→ **Task objective**
Repeat each entry verbatim.

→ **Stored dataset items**
◆ ◆ ◆ ◆ ◆ ◆ ◆
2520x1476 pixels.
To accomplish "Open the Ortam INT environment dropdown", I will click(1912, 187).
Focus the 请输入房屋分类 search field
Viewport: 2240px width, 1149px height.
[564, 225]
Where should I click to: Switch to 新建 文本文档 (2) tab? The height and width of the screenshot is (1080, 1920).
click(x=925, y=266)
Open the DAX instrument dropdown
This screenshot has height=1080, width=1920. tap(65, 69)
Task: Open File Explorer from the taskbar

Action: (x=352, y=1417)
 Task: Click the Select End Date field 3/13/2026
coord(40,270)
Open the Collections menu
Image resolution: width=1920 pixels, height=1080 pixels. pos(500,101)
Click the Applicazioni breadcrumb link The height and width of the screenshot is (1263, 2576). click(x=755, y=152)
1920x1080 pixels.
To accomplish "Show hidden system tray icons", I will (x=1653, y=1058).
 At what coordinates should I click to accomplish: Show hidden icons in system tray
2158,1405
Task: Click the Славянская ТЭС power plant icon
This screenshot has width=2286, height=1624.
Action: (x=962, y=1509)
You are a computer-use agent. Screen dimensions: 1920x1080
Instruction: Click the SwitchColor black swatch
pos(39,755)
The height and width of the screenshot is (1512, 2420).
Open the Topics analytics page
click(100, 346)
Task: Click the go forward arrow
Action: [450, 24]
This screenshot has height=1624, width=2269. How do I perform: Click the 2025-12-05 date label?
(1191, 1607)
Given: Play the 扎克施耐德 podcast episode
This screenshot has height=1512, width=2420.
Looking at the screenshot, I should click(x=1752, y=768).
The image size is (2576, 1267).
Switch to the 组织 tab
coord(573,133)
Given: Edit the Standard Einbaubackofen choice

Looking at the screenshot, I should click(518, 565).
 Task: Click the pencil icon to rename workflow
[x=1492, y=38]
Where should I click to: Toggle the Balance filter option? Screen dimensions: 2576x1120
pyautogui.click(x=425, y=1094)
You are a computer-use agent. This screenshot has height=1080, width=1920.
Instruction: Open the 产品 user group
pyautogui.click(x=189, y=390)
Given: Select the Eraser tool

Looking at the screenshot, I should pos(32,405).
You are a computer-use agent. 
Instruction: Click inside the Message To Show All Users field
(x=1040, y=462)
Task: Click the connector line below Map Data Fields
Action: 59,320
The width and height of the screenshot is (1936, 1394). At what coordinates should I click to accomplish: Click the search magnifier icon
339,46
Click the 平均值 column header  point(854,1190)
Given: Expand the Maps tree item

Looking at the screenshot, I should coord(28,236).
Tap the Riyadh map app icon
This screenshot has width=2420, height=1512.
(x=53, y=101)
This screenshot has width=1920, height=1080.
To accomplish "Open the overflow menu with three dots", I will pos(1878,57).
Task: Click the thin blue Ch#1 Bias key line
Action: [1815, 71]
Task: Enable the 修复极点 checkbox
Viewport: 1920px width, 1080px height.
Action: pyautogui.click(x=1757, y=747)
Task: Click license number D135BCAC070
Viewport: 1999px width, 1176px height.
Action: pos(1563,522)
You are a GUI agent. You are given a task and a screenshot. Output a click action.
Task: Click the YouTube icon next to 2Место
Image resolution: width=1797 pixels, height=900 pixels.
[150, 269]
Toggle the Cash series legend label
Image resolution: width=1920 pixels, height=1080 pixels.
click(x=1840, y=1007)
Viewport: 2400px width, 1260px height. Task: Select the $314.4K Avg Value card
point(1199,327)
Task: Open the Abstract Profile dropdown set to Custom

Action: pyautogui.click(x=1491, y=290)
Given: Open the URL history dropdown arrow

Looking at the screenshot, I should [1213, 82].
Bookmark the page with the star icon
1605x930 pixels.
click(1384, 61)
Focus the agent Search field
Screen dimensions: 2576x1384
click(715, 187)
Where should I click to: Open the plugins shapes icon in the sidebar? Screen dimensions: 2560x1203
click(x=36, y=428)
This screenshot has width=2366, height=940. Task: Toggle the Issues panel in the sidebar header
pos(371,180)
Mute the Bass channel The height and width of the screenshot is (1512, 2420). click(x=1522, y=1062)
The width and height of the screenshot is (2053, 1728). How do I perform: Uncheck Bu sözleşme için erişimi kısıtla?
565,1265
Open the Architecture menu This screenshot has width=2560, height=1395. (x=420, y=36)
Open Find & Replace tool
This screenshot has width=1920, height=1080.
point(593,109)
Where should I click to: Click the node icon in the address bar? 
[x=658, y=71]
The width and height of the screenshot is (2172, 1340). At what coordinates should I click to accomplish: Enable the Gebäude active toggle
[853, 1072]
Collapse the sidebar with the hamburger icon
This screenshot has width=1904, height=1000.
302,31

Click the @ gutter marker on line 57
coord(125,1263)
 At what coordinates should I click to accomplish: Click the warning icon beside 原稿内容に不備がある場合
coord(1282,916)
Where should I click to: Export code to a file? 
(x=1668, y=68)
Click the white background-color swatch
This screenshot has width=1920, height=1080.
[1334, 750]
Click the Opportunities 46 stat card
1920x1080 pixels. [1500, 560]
◆ ◆ ◆ ◆ ◆ ◆ ◆
→ **Answer**
2520x1476 pixels.
To accomplish "Open the Ortam INT environment dropdown", I will click(1912, 187).
Focus the 请输入房屋分类 search field
Viewport: 2240px width, 1149px height.
[564, 225]
Where should I click to: Switch to 新建 文本文档 (2) tab? The height and width of the screenshot is (1080, 1920).
click(x=925, y=266)
Open the DAX instrument dropdown
This screenshot has height=1080, width=1920. tap(65, 69)
Task: Open File Explorer from the taskbar

Action: (x=352, y=1417)
 Task: Click the Select End Date field 3/13/2026
coord(40,270)
Open the Collections menu
Image resolution: width=1920 pixels, height=1080 pixels. pos(500,101)
Click the Applicazioni breadcrumb link The height and width of the screenshot is (1263, 2576). click(x=755, y=152)
1920x1080 pixels.
To accomplish "Show hidden system tray icons", I will (x=1653, y=1058).
 At what coordinates should I click to accomplish: Show hidden icons in system tray
2158,1405
Task: Click the Славянская ТЭС power plant icon
This screenshot has width=2286, height=1624.
Action: (x=962, y=1509)
You are a computer-use agent. Screen dimensions: 1920x1080
Instruction: Click the SwitchColor black swatch
pos(39,755)
The height and width of the screenshot is (1512, 2420).
Open the Topics analytics page
click(100, 346)
Task: Click the go forward arrow
Action: [450, 24]
This screenshot has height=1624, width=2269. How do I perform: Click the 2025-12-05 date label?
(1191, 1607)
Given: Play the 扎克施耐德 podcast episode
This screenshot has height=1512, width=2420.
Looking at the screenshot, I should click(x=1752, y=768).
The image size is (2576, 1267).
Switch to the 组织 tab
coord(573,133)
Given: Edit the Standard Einbaubackofen choice

Looking at the screenshot, I should click(518, 565).
 Task: Click the pencil icon to rename workflow
[x=1492, y=38]
Where should I click to: Toggle the Balance filter option? Screen dimensions: 2576x1120
pyautogui.click(x=425, y=1094)
You are a computer-use agent. This screenshot has height=1080, width=1920.
Instruction: Open the 产品 user group
pyautogui.click(x=189, y=390)
Given: Select the Eraser tool

Looking at the screenshot, I should pos(32,405).
You are a computer-use agent. 
Instruction: Click inside the Message To Show All Users field
(x=1040, y=462)
Task: Click the connector line below Map Data Fields
Action: 59,320
The width and height of the screenshot is (1936, 1394). At what coordinates should I click to accomplish: Click the search magnifier icon
339,46
Click the 平均值 column header  point(854,1190)
Given: Expand the Maps tree item

Looking at the screenshot, I should coord(28,236).
Tap the Riyadh map app icon
This screenshot has width=2420, height=1512.
(x=53, y=101)
This screenshot has width=1920, height=1080.
To accomplish "Open the overflow menu with three dots", I will pos(1878,57).
Task: Click the thin blue Ch#1 Bias key line
Action: [1815, 71]
Task: Enable the 修复极点 checkbox
Viewport: 1920px width, 1080px height.
Action: pyautogui.click(x=1757, y=747)
Task: Click license number D135BCAC070
Viewport: 1999px width, 1176px height.
Action: pos(1563,522)
You are a GUI agent. You are given a task and a screenshot. Output a click action.
Task: Click the YouTube icon next to 2Место
Image resolution: width=1797 pixels, height=900 pixels.
[150, 269]
Toggle the Cash series legend label
Image resolution: width=1920 pixels, height=1080 pixels.
click(x=1840, y=1007)
Viewport: 2400px width, 1260px height. Task: Select the $314.4K Avg Value card
point(1199,327)
Task: Open the Abstract Profile dropdown set to Custom

Action: pyautogui.click(x=1491, y=290)
Given: Open the URL history dropdown arrow

Looking at the screenshot, I should [1213, 82].
Bookmark the page with the star icon
1605x930 pixels.
click(1384, 61)
Focus the agent Search field
Screen dimensions: 2576x1384
click(715, 187)
Where should I click to: Open the plugins shapes icon in the sidebar? Screen dimensions: 2560x1203
click(x=36, y=428)
This screenshot has width=2366, height=940. Task: Toggle the Issues panel in the sidebar header
pos(371,180)
Mute the Bass channel The height and width of the screenshot is (1512, 2420). click(x=1522, y=1062)
The width and height of the screenshot is (2053, 1728). How do I perform: Uncheck Bu sözleşme için erişimi kısıtla?
565,1265
Open the Architecture menu This screenshot has width=2560, height=1395. (x=420, y=36)
Open Find & Replace tool
This screenshot has width=1920, height=1080.
point(593,109)
Where should I click to: Click the node icon in the address bar? 
[x=658, y=71]
The width and height of the screenshot is (2172, 1340). At what coordinates should I click to accomplish: Enable the Gebäude active toggle
[853, 1072]
Collapse the sidebar with the hamburger icon
This screenshot has width=1904, height=1000.
302,31

Click the @ gutter marker on line 57
coord(125,1263)
 At what coordinates should I click to accomplish: Click the warning icon beside 原稿内容に不備がある場合
coord(1282,916)
Where should I click to: Export code to a file? 
(x=1668, y=68)
Click the white background-color swatch
This screenshot has width=1920, height=1080.
[1334, 750]
Click the Opportunities 46 stat card
1920x1080 pixels. [1500, 560]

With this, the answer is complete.